Он дернулся в мою сторону. Я отшатнулась в страхе. Снова схватила сумку, как шит. Только теперь уже от него.
Но мужчина, несмотря на резкость движений, очень бережно и быстро подхватил меня на руки. Прижал к себе так сильно, что чуть не захрустели ребра. Его сердце так громко билось, просто норовило разорвать рубашку.
Он склонился к моему лицу, пытаясь в темноте разглядеть и оценить нанесенный мне ущерб.
— Ева… любимая моя…как же так, — совсем тихо проговорил он низким голосом. Чуть осипшим, словно он кричал до этого.
Он осторожно прижался губами к виску и мягко поцеловал.
Я обхватила его шею руками. Расплакалась сильнее. В его крепких объятиях до меня начал доходить весь ужас пережитого.

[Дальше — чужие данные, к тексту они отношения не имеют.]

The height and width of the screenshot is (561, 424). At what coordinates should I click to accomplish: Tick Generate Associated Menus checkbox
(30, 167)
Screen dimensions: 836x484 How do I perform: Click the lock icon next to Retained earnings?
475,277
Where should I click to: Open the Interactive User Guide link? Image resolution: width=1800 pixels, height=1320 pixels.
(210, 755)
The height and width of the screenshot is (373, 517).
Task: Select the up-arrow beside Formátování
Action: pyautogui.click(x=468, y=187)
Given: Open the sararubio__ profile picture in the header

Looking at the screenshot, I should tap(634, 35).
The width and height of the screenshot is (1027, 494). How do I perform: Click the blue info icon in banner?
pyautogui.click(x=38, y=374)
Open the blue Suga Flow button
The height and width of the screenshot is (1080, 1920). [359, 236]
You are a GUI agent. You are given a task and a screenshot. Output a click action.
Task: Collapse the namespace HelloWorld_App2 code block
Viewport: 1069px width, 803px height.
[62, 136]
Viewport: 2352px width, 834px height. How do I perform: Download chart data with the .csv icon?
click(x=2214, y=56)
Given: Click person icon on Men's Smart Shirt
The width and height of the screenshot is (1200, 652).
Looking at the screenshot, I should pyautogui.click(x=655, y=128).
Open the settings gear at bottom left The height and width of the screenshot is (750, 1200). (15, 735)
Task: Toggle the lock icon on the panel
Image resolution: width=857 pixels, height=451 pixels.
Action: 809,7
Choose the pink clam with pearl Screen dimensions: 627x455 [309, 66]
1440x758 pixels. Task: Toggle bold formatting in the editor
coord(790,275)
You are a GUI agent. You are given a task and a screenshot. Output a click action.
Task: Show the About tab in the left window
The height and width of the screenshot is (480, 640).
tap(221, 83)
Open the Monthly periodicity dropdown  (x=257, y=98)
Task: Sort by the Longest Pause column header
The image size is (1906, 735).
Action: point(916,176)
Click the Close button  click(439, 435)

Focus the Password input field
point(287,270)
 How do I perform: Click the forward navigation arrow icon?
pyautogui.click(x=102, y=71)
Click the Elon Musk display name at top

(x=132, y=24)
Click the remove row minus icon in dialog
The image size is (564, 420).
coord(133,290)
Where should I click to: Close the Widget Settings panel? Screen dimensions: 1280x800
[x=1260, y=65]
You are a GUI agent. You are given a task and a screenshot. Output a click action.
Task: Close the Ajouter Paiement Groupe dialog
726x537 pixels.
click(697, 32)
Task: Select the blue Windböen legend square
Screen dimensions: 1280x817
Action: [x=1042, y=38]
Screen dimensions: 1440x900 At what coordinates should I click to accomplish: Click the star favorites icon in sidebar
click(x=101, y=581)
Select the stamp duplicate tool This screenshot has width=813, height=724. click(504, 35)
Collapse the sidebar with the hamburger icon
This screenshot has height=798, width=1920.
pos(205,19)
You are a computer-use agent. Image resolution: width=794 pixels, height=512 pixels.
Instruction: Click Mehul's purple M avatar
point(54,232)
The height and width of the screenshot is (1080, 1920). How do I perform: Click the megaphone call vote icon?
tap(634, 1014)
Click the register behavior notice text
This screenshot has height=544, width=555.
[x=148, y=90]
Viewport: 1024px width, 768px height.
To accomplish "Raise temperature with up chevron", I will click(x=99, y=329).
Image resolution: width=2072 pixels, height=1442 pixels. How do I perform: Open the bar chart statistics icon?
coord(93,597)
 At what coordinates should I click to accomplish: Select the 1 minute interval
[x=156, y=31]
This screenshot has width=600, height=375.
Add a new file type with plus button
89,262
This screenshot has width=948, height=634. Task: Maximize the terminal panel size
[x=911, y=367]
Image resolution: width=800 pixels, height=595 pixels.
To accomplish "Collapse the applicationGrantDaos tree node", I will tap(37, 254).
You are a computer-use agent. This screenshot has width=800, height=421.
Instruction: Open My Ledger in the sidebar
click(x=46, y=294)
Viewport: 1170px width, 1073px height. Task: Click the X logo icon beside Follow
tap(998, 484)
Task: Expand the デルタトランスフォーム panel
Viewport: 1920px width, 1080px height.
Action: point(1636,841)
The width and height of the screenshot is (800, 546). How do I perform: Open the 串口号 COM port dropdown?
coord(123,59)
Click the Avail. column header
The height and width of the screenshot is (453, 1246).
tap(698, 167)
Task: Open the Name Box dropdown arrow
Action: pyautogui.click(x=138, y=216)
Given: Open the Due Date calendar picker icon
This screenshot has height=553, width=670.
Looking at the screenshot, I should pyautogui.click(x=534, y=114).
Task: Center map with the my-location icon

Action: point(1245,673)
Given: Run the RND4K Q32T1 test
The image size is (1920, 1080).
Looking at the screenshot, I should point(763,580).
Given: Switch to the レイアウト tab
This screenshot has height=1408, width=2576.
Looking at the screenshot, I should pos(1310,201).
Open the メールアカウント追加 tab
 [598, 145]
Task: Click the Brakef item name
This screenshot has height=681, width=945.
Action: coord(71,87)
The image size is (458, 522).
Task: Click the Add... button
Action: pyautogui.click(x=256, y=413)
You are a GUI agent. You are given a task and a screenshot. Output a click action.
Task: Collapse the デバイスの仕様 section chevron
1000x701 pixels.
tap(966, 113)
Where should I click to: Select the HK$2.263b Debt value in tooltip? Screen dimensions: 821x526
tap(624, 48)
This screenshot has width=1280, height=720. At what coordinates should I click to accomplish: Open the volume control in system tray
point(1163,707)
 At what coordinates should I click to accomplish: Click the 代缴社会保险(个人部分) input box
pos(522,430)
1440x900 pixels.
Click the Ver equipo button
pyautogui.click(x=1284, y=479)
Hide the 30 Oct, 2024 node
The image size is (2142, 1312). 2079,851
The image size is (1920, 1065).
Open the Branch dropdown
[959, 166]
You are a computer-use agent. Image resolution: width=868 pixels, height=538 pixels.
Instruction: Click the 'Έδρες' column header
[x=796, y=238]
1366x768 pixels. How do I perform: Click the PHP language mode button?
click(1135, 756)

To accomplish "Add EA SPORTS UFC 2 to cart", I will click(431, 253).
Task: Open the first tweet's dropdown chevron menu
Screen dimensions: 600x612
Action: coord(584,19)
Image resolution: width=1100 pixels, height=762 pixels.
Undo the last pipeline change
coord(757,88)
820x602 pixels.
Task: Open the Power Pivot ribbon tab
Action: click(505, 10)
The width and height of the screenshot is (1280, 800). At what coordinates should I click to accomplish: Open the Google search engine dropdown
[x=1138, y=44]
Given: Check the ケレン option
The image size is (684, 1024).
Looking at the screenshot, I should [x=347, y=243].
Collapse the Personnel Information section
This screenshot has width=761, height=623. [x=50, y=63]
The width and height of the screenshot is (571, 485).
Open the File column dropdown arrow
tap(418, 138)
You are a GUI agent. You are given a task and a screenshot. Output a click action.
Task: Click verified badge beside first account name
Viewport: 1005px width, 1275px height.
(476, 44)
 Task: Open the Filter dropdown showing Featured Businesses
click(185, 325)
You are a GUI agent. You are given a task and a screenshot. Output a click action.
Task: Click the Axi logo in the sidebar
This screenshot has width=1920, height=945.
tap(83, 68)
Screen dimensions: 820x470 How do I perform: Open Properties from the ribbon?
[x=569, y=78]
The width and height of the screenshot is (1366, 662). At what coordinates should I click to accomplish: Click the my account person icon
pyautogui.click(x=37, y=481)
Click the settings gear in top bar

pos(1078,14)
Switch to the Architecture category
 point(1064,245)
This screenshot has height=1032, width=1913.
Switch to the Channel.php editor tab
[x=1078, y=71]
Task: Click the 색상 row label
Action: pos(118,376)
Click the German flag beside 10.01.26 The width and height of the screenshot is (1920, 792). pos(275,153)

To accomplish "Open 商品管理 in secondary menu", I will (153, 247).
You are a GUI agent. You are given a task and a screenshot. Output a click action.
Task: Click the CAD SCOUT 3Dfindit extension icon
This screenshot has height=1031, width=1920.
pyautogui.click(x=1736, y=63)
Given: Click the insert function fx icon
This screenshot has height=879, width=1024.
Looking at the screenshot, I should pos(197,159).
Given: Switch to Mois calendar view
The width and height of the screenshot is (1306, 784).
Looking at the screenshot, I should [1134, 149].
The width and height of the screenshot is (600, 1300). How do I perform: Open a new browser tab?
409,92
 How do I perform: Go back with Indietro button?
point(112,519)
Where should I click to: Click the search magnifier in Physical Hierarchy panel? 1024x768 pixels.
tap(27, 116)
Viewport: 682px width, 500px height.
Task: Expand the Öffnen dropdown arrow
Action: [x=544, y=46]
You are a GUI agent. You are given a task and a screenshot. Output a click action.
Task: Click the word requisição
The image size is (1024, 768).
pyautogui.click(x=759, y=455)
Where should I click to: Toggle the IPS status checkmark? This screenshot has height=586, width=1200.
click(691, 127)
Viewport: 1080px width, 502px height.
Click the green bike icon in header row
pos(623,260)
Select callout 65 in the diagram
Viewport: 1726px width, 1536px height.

Камиль понес меня по лестнице, перешагивая через две ступени. До самого седьмого этажа, он крепко прижимал меня к себе. Его сбивчивое дыхание стало громче. Чем выше мы поднимались, тем дальше удалялись от мрака преисподни. Пережитого кошмара. Мне казалось, будто мы вместе возвышаемся, переступаем все обиды и боль, пережитые в прошлом. Я прижималась к его груди. Снова и снова повторяла, что люблю его. Что всегда любила.
И Камиль впервые отвечал.
Не насмехался. Не унижал. Не оскорблял.
Он шептал мне о своей любви. Просил успокоиться и снова повторял, что тоже всегда меня любил. И сейчас любит.
Его запах, его тепло, его слова возвращали меня к жизни. Воскрешали умершую надежду.
Держа меня одной рукой, он открыл ключом из сумки дверь. Вошел в мою квартиру и осмотрелся. Сразу внес меня в гостиную и очень осторожно опустил на диван.
Затем вернулся к стене и включил свет.
Он успел успокоиться. Его взгляд стал более осмысленным.
Камиль подошел к дивану и присел на корточки перед моим лицом, хмуро осматривая мои припухшие и покраснешие от пощечин Игната щеки.
— Блядь, маленькая…Я убью этого пидора, — хмуро прорычал он. Дернулся, хотел встать и пойти добить Игната. Я едва успела вцепиться в его рукав. Я сквозь слезы взмолилась
— Пожалуйста, Камиль, не оставляй меня больше. Я итак тебя двенадцать лет ждала…
Мой горячий итальянец пытался обуздать свой порыв. Совладать с клокочущей яростью. Наконец, он выдохнул. Перехватил мои руки и поцеловал пальцы.
— Ева, у тебя есть лед? Надо срочно приложить, пока отек не начался, — спокойнее произнес он.
Я лишь махнула в сторону кухни.
Я не чувствовала лицо. Но понимала, что щека опухла.
Камиль вернулся через минуту с кухонным полотенцем и палетой льдинок.
Высыпал все кубики в ткань и скрутил мнимую грелку.
Сел на край дивана возле меня, помогая чуть отодвинуться. Начал аккуратно прикладывать холодное к коже.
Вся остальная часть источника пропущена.